_WHAT IS EXPECTED_
Once you reach the line with "You are a GUI", copy it and every line after it exactly, up to the end of the data. Omit the pictures.
DATA EXTRACT section start
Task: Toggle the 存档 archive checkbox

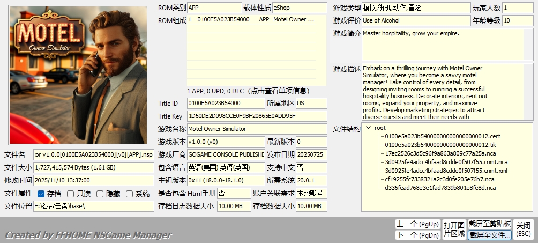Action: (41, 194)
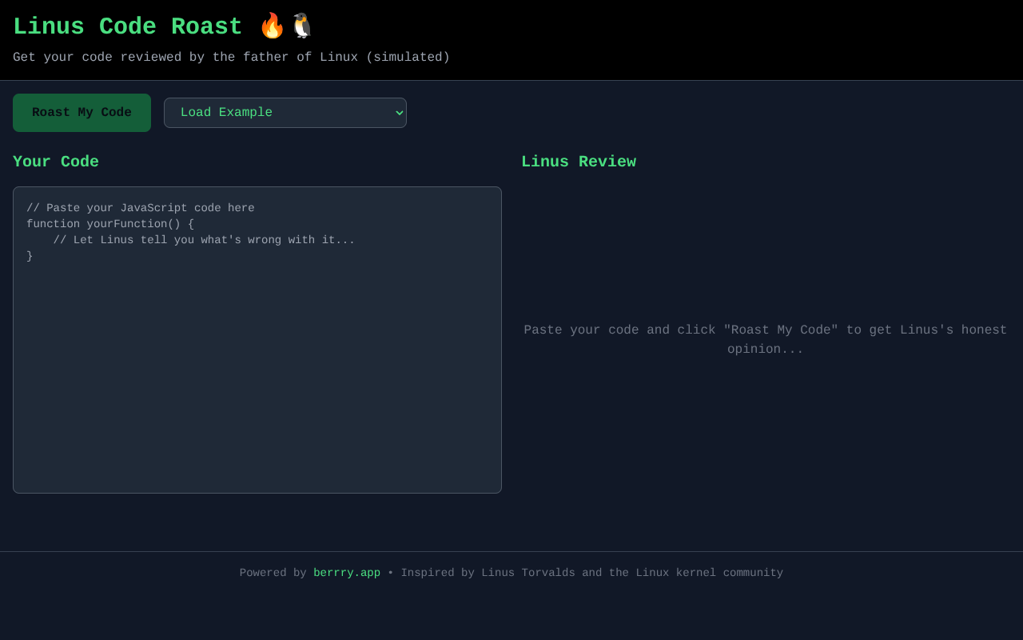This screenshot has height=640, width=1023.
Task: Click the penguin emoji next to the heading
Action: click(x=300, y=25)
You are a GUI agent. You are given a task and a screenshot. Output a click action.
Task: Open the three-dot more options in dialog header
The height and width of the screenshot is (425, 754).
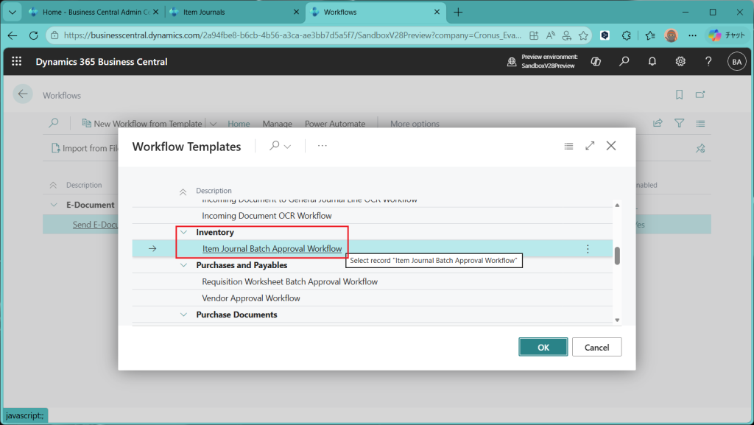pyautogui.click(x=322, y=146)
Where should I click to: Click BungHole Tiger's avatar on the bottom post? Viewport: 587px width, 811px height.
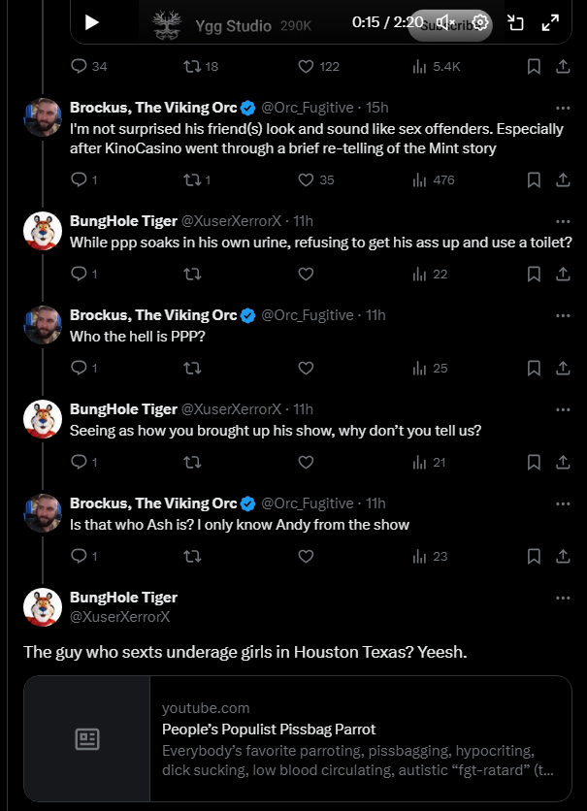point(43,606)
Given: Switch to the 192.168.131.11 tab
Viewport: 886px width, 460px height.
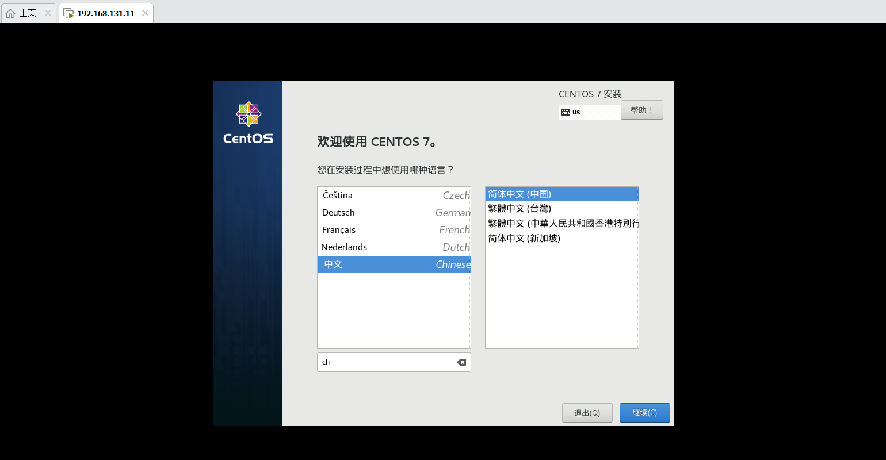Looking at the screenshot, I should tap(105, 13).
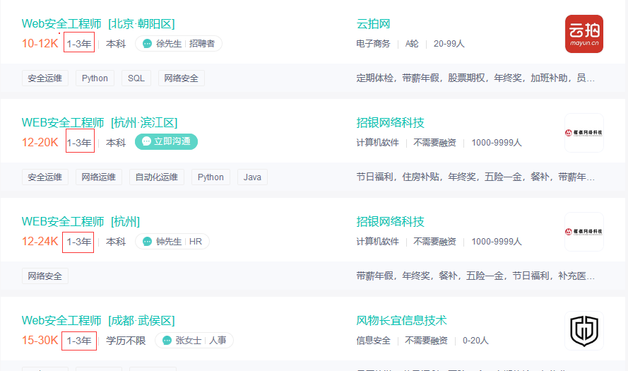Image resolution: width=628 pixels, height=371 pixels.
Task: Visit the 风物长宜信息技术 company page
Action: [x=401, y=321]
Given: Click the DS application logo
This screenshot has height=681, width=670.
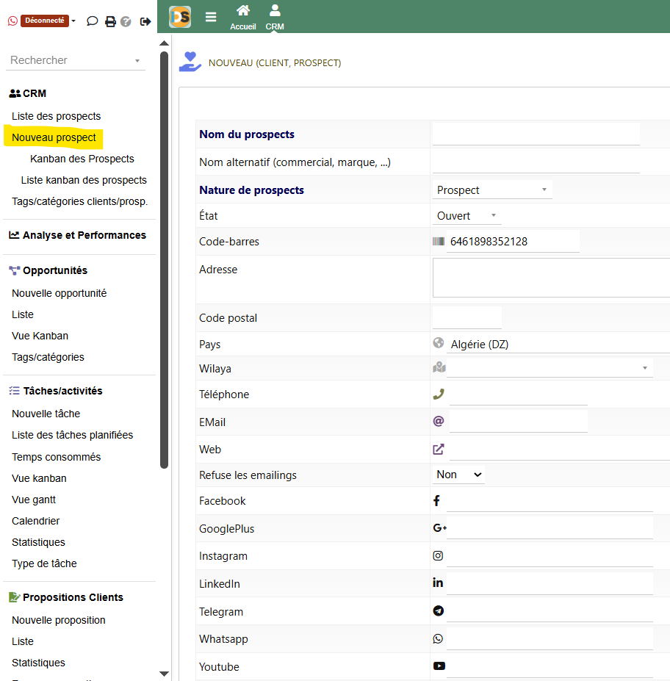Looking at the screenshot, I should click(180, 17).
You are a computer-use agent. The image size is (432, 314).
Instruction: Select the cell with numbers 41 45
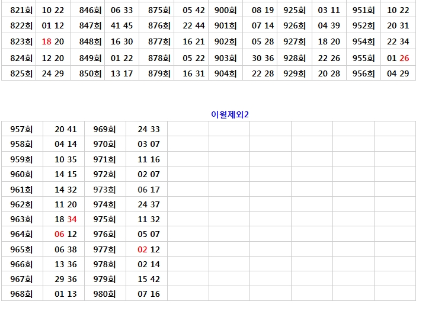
DATA EXTRACT section end
_RESULT OF THIS EXERCISE_
You are a GUI agent. You are given a task and a screenshot. Output a click action.
Task: Open the three-dot more options in dialog header
The height and width of the screenshot is (425, 754).
pyautogui.click(x=322, y=146)
Where should I click to: Click BungHole Tiger's avatar on the bottom post? Viewport: 587px width, 811px height.
point(43,606)
Given: Switch to the 192.168.131.11 tab
Viewport: 886px width, 460px height.
Looking at the screenshot, I should tap(105, 13).
Image resolution: width=628 pixels, height=371 pixels.
Task: Visit the 风物长宜信息技术 company page
Action: [x=401, y=321]
Given: Click the DS application logo
This screenshot has height=681, width=670.
Looking at the screenshot, I should click(180, 17).
You are a computer-use agent. The image size is (432, 314).
Instruction: Select the cell with numbers 41 45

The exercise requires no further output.